*PROVIDED MATERIAL*.
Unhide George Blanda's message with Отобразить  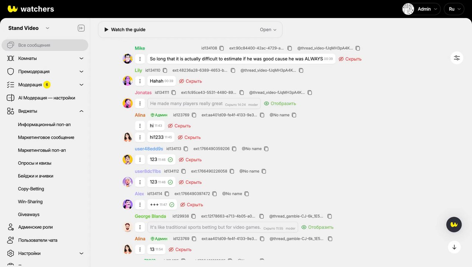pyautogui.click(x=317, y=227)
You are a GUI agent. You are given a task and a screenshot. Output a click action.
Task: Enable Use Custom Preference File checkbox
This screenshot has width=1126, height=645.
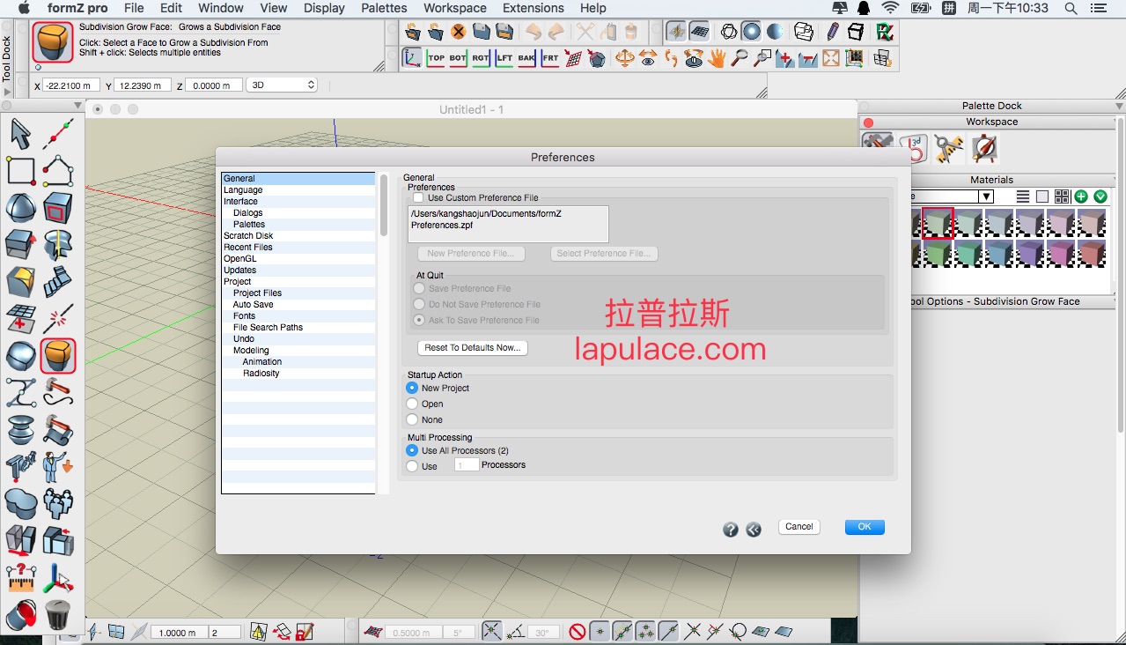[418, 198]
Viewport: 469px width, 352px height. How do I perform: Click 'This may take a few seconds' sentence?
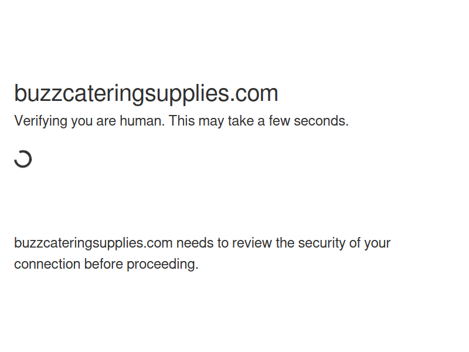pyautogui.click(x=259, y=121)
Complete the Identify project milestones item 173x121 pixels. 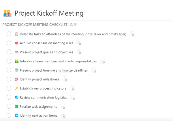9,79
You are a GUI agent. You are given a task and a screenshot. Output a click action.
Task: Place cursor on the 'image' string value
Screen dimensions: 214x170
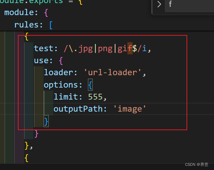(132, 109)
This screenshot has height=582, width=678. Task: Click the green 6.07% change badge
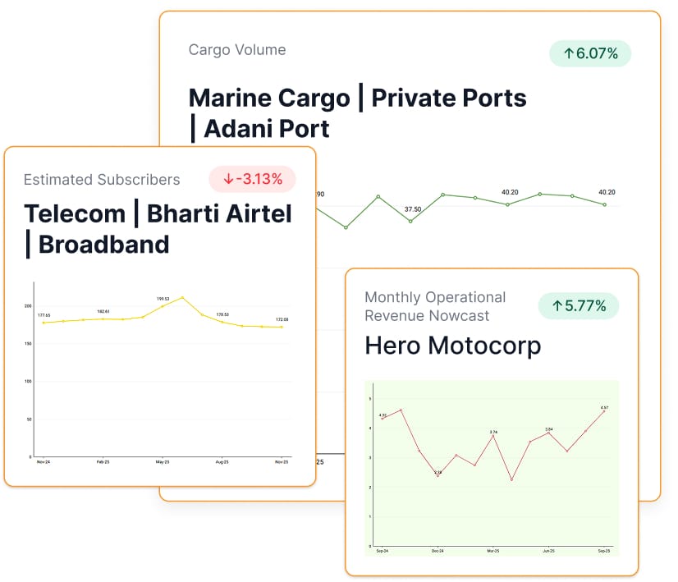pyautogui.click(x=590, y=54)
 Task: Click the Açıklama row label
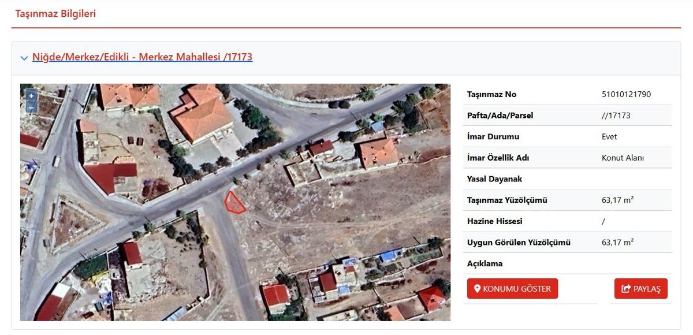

*EXERCISE DIRECTIONS*. Output exactly the lines from the one containing "Screen dimensions: 214x170" through the last line of the records above, both included, leaving out any pictures.

*SOLUTION TO THIS TASK*.
Screen dimensions: 214x170
(132, 109)
This screenshot has height=582, width=678. Task: Click the green 6.07% change badge
pyautogui.click(x=590, y=54)
 Task: Click the Açıklama row label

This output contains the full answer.